Radiators and heat pumps
Heat pump energy delivery can be calculated using just 3 parameters. The flow of water passing through the machine and the inlet and output temperatures – that’s all. Heat pumps deliver energy at lower temperatures than gas or oil boilers so they need to flow more water to contain and transport that energy. That’s why the pipes coming out of a heat pump are fairly large. When that high flow is confronted by the slightly smaller pipes of a system designed for radiators it can get bogged down, even more so when the house has zoned heating areas and many parts are shut down. For these reasons the heat pump must be able to modulate the output flow – not all can.
The same 3 parameter calculation – flow and temperature drop – works for the heat output of radiators and for that matter, to heated floors. In typical 15mm OD pipes, leading directly off a radiator for example, flow will be around 7 litres/minute and, when supplied from a gas or oil boiler, at least 65C on the inlet, dropping to say 55C on the outlet (Dt of 10). The power extracted and delivered to the room in this case would be 4.9kW. So very hot radiators work well.
As flow is constrained by pipe size it is the design and size of the radiator that decides how much energy it can transmit and what the resulting Dt is. Heat transmission is restricted by any sludge on the inside and also the insulating boundary layer of air on the outside, just like the slower water flow near the banks of a river. The rate of loss of heat is proportional to the excess temperature of the surroundings, so clearly hotter radiators work best and also benefit from a stronger updraught which strips the heat off.
If we lower the temperature range to say 45 in, 35 out (typical heat pump) the calculation for power delivery would remain the same (Dt of 10 again) but the temperature drop is harder to achieve as the lower differential to the room cuts the updraught and also the heat transfer. The result can be a disastrous drop in performance – more than half. Your shiny new heat pump might have the nominal power output but the rads just can’t shift it to the rooms.
Assuming you are not able to dig up your floors for under-floor heating the solution is to blow air over the radiator surface to shift that boundary layer and replace it with cool air at room temperature, just like blowing on a hot cup of tea. That’s what fan-coil units do – they are fan assisted radiators and with their lower operating temperature they can make a heat pump system actually work.
Reverting back to our power calculation the other parameter is flow, so turning up the heating circulation pump speed is worth a try although pipe size imposes limits on this. Of course increasing pipe size is an often suggested solution and the right one if micro-bore pipes are in use. However my model suggests that the normal 15mm pipes will do as long as the delta T can be reached.
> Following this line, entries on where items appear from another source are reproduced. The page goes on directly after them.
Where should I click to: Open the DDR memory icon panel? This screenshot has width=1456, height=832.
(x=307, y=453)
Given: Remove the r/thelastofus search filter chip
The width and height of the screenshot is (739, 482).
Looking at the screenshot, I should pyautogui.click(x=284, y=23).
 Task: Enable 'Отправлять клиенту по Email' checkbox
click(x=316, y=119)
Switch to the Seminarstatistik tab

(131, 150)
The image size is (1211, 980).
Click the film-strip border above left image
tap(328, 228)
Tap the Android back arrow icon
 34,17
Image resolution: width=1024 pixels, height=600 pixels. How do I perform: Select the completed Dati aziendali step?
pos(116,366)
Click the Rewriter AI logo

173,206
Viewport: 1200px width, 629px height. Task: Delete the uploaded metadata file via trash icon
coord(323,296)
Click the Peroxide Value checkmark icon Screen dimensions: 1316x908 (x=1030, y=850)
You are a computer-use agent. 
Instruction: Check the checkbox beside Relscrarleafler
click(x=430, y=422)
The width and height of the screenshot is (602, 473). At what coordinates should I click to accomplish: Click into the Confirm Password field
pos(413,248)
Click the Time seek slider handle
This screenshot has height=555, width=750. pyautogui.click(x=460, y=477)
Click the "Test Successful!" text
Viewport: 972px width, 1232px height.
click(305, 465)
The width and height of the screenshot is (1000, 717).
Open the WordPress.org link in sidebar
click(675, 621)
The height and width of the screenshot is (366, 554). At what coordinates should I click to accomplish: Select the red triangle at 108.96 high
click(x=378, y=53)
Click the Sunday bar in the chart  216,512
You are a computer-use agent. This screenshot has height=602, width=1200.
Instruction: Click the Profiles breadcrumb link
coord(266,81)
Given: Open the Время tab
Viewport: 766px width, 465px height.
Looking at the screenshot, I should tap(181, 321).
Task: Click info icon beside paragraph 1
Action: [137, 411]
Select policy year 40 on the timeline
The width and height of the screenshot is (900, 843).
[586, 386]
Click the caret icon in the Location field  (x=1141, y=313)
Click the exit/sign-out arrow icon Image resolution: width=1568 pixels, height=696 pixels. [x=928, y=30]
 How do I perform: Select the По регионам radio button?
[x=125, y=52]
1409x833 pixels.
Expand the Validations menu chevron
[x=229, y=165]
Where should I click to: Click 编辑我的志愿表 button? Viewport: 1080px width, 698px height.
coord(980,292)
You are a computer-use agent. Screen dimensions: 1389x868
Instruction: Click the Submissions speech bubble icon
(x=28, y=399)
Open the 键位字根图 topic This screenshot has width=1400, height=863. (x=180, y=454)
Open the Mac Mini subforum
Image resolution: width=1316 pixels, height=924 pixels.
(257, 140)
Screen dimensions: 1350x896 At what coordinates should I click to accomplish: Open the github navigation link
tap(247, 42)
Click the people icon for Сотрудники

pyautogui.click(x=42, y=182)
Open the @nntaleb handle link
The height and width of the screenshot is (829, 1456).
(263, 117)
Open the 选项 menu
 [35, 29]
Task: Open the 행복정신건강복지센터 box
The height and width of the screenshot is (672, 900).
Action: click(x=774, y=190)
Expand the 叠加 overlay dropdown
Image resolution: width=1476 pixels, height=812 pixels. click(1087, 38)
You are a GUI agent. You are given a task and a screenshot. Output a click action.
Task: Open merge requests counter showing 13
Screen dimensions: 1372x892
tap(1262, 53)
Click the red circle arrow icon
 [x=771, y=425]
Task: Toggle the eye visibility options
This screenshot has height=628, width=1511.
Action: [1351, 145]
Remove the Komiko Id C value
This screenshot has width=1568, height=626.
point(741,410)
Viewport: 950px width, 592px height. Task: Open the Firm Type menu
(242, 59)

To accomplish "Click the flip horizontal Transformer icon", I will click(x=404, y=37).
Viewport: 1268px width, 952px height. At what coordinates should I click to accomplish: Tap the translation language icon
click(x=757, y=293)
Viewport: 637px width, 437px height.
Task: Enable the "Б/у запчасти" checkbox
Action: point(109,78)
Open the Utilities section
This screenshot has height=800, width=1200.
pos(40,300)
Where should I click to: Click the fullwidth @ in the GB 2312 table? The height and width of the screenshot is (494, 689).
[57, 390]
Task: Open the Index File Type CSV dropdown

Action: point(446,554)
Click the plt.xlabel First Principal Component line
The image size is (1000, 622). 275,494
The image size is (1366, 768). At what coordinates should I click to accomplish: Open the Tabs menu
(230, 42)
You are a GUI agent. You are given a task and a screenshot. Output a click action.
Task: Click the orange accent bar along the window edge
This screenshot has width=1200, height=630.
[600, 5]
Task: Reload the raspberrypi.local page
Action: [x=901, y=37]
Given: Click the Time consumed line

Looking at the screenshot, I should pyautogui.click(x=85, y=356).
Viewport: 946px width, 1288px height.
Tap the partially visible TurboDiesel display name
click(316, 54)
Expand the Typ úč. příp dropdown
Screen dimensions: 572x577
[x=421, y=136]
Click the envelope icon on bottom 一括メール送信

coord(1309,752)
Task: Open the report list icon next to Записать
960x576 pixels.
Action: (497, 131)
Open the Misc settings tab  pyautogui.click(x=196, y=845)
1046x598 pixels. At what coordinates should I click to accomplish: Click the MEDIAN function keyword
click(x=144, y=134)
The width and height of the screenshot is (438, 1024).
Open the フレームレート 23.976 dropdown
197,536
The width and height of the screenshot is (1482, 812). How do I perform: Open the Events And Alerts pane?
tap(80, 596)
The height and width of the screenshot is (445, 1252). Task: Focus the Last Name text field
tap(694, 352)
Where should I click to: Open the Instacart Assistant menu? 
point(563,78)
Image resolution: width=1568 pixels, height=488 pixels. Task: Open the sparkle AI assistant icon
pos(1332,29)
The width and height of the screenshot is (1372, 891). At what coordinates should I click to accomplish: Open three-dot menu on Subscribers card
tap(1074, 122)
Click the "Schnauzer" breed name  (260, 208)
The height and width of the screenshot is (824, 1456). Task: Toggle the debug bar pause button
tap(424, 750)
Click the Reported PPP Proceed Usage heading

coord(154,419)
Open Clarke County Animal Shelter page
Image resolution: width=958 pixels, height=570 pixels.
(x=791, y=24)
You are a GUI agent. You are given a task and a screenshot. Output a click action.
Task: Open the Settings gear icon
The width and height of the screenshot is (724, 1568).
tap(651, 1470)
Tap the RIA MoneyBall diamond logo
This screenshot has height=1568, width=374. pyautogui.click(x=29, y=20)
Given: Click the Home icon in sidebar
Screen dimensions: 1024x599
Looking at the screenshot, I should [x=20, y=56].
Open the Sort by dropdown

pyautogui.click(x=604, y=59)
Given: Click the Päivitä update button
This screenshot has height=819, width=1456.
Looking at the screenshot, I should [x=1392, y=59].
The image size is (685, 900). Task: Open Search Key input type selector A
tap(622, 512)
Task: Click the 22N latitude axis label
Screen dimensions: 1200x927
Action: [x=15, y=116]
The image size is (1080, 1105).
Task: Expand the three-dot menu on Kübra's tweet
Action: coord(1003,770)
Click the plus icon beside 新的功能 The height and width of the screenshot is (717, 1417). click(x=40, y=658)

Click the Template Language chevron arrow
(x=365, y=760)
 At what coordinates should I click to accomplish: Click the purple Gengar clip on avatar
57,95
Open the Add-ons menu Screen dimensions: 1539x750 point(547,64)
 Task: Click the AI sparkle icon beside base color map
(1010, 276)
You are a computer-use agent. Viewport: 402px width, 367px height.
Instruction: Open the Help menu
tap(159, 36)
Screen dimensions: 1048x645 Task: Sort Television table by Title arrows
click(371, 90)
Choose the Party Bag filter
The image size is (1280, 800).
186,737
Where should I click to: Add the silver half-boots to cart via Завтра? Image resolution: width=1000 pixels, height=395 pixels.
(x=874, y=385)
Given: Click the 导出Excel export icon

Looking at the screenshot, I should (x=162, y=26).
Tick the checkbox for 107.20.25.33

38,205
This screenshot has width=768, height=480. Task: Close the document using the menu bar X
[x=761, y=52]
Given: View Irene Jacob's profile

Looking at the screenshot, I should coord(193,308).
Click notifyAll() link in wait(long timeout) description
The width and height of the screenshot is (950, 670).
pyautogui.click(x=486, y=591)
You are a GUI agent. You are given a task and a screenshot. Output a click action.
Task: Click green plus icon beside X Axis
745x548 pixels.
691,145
Quite often the main feed will be in 22mm pipe with 15mm take offs to the radiators. So just one pipe feeds all the radiators from your main heat source. This can easily flow about 14 litres/minute which with a 10 degrees Dt produces 9.8kW. The choice of power output of the heat pump is limited by the pipes it serves. Don’t buy a huge expensive heat pump because it won’t make any difference.
Of course if two or more pipes can be fed in parallel from the source then all these flow issues disappear.
Theoretically some heat pumps can deliver 60 degree temperatures but it is a struggle, particularly in very cold weather, and will result in a COP near to 2.5. Running costs will be worse than town gas. Fitting fan-coils will lift the COP to about 3 and give much better performance all round. The order of play should be to get the heat pump installed then start fitting fan-coil units and turning down the set point as you go. Check out here for an inexpensive DIY fan-coil unit (pictured)
At this point you might be dismayed to realise that your house needs more energy than your pipes and radiators can transmit. Don’t despair though. Have a think about installing a mini-split as well. These are independent, air to air heat pump units, quite cheap and they can do air conditioning as well as make heat. They make excellent partners with PV panels which apart from running your heat pump in the winter will have masses of surplus power in the summer to run air conditioning.